Ce clone de Tom Sawyer, dont il revendique le côté frondeur, non conformiste et asocial, s’il cultive la transparence pour les autres, il s’en exempte volontiers. La cryptographie laisse sans doute des traces. L’intérieur de la forteresse WikiLeaks serait tout sauf diaphane. Selon Daniel Domscheit-Berg, ex bras droit de Julien Assange, le mystère est total, « calqué sur le modèle de la scientologie. »
Et pourquoi Assange a-t-il tenté d’effacer le blog qu’il a tenu entre 2000 et 2006 (IQ.org) aux propos parfois assez délirants ? Ce blog est toujours partiellement accessible via les archives du web où, c’est connu, rien ne se perd, rien ne se crée. https://web.archive.org/web/*/https://iq.org
Que cherche ce héros traqué, cette icône glacée ? Une information plus large, plus scientifique ? Angélisme. Défier ceux qui détiennent le pouvoir. Sans doute. Assange l’a d'ailleurs parfaitement compris : le pouvoir ne cesse de changer de nature. Aujourd’hui, il est notamment dans l’information, dans sa rétention comme dans sa diffusion. Quoi d’autre ? Libérer de leur joug les opprimés ? Soyons sérieux. L’effondrement de Ben Ali ? WikiLeaks ! La révolution du Nil ? Encore WikiLeaks ! La lumière sur le cynisme américain ? Sur les jongleries financières off shore ? Toujours WikiLeaks !
Le remous médiatique autour de WikiLeaks et les vertus qu’on lui prête occulte un certain nombre de questions. Notamment celle qui concerne l’origine de ces fameux câbles diplomatiques et informations confidentielles. Quel crédit accorder à une vérité qui trouve ses fondements dans le piratage, la délation et la malversation ? Seul le whistleblower (le dénonciateur) est moralement répréhensible et condamnable. Dès que l’information, obtenue par des moyens le plus souvent illégaux, passe dans le second cercle, elle est blanchie, devient vérité.
Assiste-t-on à l’émergence d’un nouveau dispositif de la vérité, dont les objectifs apparemment désintéressés exonèrent d’emblée les moyens mis en œuvre pour y parvenir ? Ou à l'émergence d'une forme de terrorisme très particulier, celui de l'information ?
L’entreprise WikiLeaks répond surtout à un double fantasme. L’un très ancien : celui d’un individu, affirmant seul sa liberté – et avec elle celle de tous les autres individus – face à l’opacité de la raison d’état.
L’autre propose une nouvelle forme de messianisme, dont les prétendues révélations sonnent jusqu’ici plutôt creux, ne révélant rien que nous ne sachions déjà.

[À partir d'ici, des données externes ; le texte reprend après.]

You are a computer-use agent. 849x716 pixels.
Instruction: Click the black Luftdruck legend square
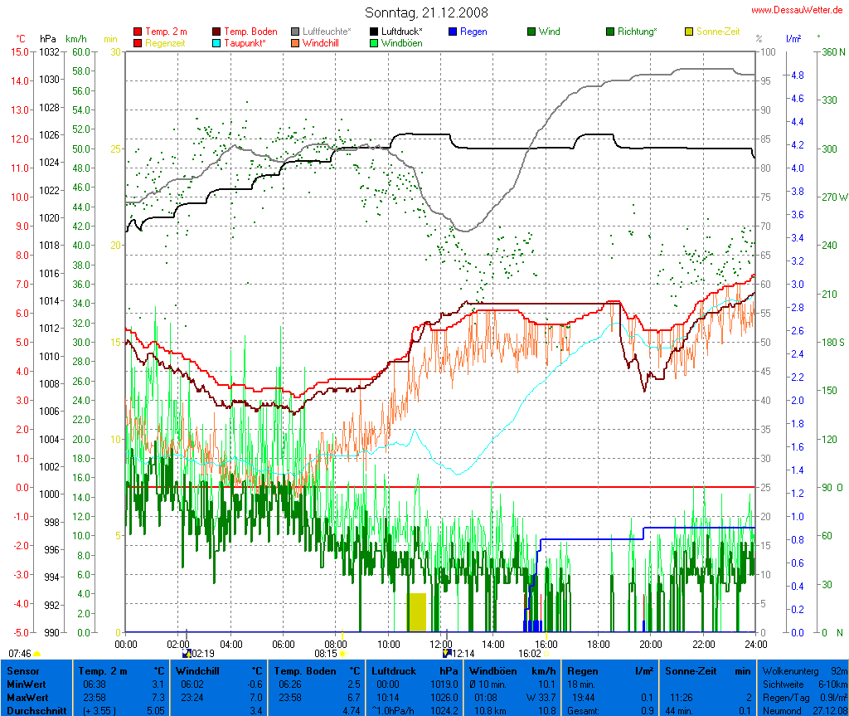pyautogui.click(x=375, y=32)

Comme si le vrai secret était celui-ci : il n’y a pas de secret.
6 Comments
Pourvu que cette affaire n’occulte pas la difficile question de la protection des libertés individuelle devant l’omniprésente menace de la "raison d’état", qu’elle soit légitime ou dévoyée.
Satané pluriel… libertés individuelleS
D’abord sympa de voir le Grand Jacques s’aventurer dans de nouveaux domaines où les viscosités des argumentaires peuvent être joliment maousse.
Au sujet de ce qu’a fait ce zozo Wiki : finalement, at the end of the day, cela a changé quoi dans l’ordre du monde ? Des démissions ? Même pas ! Grosso modo, quand bien mêmes les américains l’aimeraient derrière des barreaux, tout ce qu’il a publié, au fond, on se doutait bien qu’en privé, ces huiles obscures de la diplomatie devaient le penser.
Bref, on s’en fout un peu et ses histoires de petite culotte risquent d’avoir plus d’impact que les copies de dépêches mises en ligne.
Comme tant d’autres choses de nos jours, un événement qui a nourri les médias quelques temps, un tour ou deux de manège, et puis s’en va !
Voir François Ma(o)uss(e) être philosophe de bon matin, est assez revigorant
🙂
J’entendais ce matin sur France Info un diplomate, ex ambassadeur de France en Tunisie, dire que cela l’arrangerait d’ouvrir les archives du quai d’Orsay pour prouver que les services concernés ont bien fait leur boulot ces dernières années (mais que les politiques ne les ont pas entendus).
Quels grands garçons (cf l’affaire d’espionnage chez Renault ou l’affaire Servier).